* **Problem**:
For the string "computer", search the entries below and copy every line where it appears.

=== Section Start ===

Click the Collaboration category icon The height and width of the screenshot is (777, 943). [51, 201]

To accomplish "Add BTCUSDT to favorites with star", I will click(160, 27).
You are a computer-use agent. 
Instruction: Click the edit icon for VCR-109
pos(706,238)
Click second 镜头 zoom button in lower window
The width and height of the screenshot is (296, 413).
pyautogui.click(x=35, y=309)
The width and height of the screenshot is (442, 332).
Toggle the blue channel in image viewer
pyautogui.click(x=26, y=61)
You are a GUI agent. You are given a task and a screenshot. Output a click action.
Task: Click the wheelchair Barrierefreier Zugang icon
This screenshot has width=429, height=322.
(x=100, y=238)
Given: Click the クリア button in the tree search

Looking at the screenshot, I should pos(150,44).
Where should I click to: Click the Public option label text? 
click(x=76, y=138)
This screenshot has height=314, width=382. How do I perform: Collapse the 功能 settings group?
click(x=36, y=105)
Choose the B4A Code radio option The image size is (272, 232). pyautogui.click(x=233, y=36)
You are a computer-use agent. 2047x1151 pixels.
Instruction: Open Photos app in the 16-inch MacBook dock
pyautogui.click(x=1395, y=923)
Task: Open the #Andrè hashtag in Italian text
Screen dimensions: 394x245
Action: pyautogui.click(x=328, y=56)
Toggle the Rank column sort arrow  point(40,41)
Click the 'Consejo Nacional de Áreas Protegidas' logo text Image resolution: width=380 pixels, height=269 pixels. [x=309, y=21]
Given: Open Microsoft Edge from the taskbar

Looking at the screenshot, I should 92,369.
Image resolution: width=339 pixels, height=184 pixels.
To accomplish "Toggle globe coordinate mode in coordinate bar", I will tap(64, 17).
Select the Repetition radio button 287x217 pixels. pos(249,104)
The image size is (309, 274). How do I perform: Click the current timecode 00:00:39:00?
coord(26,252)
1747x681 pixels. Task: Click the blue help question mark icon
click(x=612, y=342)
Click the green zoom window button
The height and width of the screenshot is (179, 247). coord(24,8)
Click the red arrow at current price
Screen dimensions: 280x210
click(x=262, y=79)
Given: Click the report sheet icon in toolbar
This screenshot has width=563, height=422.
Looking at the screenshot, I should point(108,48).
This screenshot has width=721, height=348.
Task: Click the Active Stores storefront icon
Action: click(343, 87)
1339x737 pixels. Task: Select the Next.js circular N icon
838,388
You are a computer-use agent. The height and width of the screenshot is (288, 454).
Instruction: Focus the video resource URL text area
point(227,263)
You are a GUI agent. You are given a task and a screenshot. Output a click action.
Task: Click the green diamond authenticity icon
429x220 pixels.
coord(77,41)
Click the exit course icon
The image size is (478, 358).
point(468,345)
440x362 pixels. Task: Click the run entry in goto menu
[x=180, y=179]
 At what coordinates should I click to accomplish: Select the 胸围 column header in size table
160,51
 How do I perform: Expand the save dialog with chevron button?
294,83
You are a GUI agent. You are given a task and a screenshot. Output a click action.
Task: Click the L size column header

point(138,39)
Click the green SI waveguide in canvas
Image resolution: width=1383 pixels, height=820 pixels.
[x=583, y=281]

=== Section End ===

* **Response area**:
You are a computer-use agent. 
You are a computer-use agent. 2047x1151 pixels.
You are a computer-use agent. The height and width of the screenshot is (288, 454).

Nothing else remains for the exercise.